-- Records for processing --

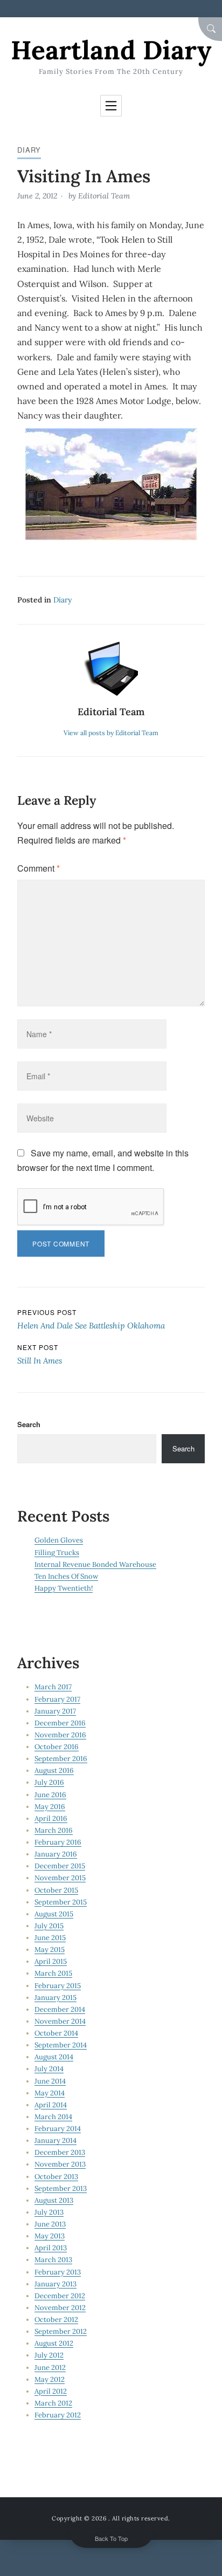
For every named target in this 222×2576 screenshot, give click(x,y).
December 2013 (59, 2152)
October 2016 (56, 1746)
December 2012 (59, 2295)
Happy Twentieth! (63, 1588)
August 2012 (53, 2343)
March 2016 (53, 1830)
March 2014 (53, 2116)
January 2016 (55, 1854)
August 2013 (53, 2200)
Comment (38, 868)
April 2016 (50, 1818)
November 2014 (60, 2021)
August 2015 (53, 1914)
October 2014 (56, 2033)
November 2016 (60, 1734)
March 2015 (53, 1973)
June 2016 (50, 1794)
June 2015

-- What is being asked --
Answer with the exact lines running from the one that contains "August 2012 (53, 2343)" through the last line of the data. Include no other line.

-- Result for this exercise --
August 2012 (53, 2343)
March 2016 (53, 1830)
March 2014 (53, 2116)
January 2016 (55, 1854)
August 2013 (53, 2200)
Comment (38, 868)
April 2016 (50, 1818)
November 2014 (60, 2021)
August 2015 (53, 1914)
October 2014 (56, 2033)
November 2016 (60, 1734)
March 2015 (53, 1973)
June 2016 (50, 1794)
June 2015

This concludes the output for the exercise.